The investor-state dispute settlement mechanism(ISD) has resurged in the 1990s, and has been given a new meaning. This mechanism is specifically applies to the KOREA-US FTA, and as a result, has grown in significance for Korea. But the ISD has recently come under systematic criticism by nations, even with people concerned with municipal law, due to a lack of recognition. The ISD is one international arbitration system for protecting foreign investors and the accumulated precedents and cases on international trade relations exist. Nevertheless in domestic cases, no one besides some researchers are interested in ISDs. Because of the lack of mutual implementation in subjects concerned with relations between legal regimes, ISD legal studies do not grasp the connection between the ISD and legal research.
This confusion is exhibited in the changing forms of the ISD between the Korean government and the US government in the KOR-US FTA through 8 separate negotiations. Specifically concerning the ISD regime, matters of sovereign prerogatives, indirect expropriation and constitutionality were mainly analyzed. Originally the ISD regime was established to protect investors' assets against sovereign prerogatives. However, the authority of investors has increased to the point that sovereign prerogatives can be encroached. The scope of investment has expanded from the movement of capital and resources to rights of claim, contractual rights, property rights, non-equity investment and permission. Specifically, because investors may be able to claim a "denial of justice" and seek damages from an international tribunal convened under the FTA.
When ISDs occur, it is hard to find a case where an arbitral decision in NAFTA has deviated from customary international law. The single-trial system of arbitration often encroaches policies and interests of the states. For this reason, ISDs policies which are judged by state have been criticized because important state policies are treated carelessly. Indirect expropriation which the KOR-US FTA has allowed is hard to accept for the current Korean legal regimes. Under the interpretation Constitutional law, Korean domestic law is compensated only for direct expropriation, not indirect expropriation. Therefore, there is a need to arrange compensation for legal regimes such as, state indemnity, administrative compensation, compensation of infringement on quasi-expropriation to pass through the preparation process thoroughly. Because if indirect expropriation are introduced, many compensation expenditures would increase.
As a result of an examination of ISDs, operation strategies and effective execution methods of ISD mechanisms are as follows. Korea is expanding its roles as a host state as well as an investment state. So in principle, 1) ISDs are excluded for agreements, for example the Australia-US FTA, 2) when a treaty is included in a ISD, the investor can apply for the arbitration through the concent of the host state or use the domestic laws of the host state, 3) if 1), 2) are unreasonable, it is necessary to reduce the scope of the ISD to a minimum.

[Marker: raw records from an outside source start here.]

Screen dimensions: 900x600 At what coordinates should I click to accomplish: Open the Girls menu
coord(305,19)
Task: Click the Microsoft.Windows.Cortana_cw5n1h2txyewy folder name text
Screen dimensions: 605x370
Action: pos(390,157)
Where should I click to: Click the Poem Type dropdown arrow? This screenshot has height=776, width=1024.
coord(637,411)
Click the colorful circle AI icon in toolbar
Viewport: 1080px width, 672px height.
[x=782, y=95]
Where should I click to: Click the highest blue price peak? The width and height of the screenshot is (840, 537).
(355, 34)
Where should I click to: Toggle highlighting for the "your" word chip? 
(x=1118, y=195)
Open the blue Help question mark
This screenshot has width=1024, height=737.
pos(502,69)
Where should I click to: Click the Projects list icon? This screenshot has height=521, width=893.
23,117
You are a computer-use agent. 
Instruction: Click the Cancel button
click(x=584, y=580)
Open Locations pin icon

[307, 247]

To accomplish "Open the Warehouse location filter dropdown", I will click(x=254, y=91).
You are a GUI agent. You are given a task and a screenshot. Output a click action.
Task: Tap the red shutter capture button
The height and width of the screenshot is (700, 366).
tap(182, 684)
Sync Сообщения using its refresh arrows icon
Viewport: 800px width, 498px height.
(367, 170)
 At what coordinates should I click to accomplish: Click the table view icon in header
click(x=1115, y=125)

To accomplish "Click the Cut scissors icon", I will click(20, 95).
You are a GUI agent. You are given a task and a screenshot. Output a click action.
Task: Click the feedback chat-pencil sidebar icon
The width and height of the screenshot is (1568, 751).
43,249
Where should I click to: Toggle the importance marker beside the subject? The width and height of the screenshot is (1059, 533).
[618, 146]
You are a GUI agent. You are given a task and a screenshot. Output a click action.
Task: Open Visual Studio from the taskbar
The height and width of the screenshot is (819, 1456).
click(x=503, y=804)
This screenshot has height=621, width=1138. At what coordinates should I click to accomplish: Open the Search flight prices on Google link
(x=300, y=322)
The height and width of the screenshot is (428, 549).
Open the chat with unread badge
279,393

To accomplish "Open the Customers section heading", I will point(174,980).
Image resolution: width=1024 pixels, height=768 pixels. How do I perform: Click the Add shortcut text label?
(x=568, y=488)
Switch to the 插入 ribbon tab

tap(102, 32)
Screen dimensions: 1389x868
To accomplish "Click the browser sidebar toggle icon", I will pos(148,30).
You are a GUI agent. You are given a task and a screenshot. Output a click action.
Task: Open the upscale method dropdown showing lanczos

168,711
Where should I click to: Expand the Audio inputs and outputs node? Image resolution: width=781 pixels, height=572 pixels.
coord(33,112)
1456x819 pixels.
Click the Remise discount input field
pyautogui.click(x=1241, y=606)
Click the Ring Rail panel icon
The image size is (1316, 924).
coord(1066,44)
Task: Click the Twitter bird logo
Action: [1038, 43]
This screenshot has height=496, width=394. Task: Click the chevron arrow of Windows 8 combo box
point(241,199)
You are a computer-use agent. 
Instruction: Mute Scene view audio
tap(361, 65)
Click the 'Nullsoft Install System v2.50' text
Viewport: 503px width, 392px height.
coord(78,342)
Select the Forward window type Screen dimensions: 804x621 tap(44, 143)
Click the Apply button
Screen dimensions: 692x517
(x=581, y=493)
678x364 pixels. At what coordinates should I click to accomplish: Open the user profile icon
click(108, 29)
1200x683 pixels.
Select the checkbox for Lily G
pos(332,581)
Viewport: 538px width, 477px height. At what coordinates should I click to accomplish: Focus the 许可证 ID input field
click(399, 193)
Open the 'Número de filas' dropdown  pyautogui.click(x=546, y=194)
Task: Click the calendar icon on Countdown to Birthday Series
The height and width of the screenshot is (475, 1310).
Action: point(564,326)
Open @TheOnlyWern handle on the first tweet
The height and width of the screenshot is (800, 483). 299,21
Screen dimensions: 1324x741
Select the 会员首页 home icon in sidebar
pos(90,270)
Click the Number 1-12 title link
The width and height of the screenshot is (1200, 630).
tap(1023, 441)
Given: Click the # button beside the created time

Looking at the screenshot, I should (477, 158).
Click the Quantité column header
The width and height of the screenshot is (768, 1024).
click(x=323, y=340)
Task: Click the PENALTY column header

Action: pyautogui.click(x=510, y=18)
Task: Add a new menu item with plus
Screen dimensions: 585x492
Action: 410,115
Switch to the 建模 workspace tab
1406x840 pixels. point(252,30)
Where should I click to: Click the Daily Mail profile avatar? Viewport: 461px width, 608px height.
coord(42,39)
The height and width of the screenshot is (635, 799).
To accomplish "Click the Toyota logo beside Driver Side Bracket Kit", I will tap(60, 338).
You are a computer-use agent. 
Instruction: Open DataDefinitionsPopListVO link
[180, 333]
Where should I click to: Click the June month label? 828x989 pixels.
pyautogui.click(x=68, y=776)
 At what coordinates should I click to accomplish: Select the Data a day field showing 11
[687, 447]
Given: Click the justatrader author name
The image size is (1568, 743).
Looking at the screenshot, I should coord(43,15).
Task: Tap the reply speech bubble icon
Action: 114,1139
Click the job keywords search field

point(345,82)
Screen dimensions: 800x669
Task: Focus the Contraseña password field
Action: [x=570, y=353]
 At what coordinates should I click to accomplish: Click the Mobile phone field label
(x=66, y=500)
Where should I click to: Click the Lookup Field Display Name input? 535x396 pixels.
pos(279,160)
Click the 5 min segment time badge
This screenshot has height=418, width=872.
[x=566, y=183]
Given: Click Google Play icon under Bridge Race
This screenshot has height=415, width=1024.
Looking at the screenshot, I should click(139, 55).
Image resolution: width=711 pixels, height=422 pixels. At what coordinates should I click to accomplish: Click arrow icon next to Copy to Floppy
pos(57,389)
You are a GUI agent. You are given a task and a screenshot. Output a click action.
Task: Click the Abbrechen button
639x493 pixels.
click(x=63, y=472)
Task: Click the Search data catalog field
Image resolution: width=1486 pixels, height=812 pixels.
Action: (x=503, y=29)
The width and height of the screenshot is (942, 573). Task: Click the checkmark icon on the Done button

Because arbitral decision might be wrong, or differ from each tribunal, the public policy of a state can be forfeited. Therefore, in order to prevent misjudgment, there exists a need to arrange an appellate review. By creating a coherent, well-reasoned body of jurisprudence, investment tribunals bolster their legitimacy, fulfill the goals of both investors and sovereign states, and enhance the possibility of norm development resulting from the dialogue between international and national courts.
In the long term, it is necessary to examine the establishment of international investment dispute court. Indirect expropriation must be introduced, examined and applied to the national budget so as to fit in accordance with in Korea legal regimes.